Saved entries

■ ■ ■ ■ ■

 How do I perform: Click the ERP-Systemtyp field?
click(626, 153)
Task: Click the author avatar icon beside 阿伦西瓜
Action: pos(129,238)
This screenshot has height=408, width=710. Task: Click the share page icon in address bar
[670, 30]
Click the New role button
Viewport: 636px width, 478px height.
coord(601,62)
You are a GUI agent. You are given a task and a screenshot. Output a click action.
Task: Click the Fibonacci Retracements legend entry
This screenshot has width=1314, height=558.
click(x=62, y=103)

■ ■ ■ ■ ■

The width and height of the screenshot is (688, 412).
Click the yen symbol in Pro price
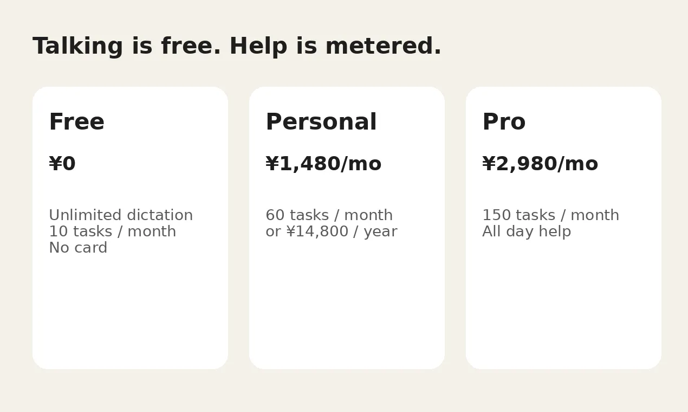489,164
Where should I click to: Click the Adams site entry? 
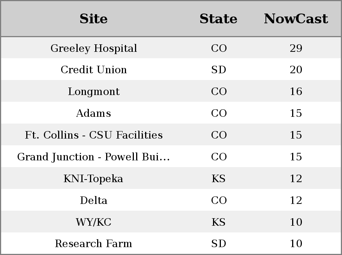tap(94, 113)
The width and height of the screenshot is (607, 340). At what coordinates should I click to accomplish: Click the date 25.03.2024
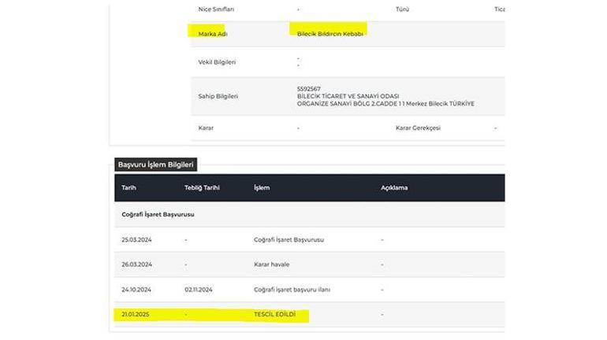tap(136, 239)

■ ■ ■ ■ ■

Once you find the line with "How do I perform: Click" above, print it and every line after it up to and including the line with "Click the New role button", exactly as written and nothing else.

 How do I perform: Click the ERP-Systemtyp field?
click(626, 153)
Task: Click the author avatar icon beside 阿伦西瓜
Action: pos(129,238)
This screenshot has height=408, width=710. Task: Click the share page icon in address bar
[670, 30]
Click the New role button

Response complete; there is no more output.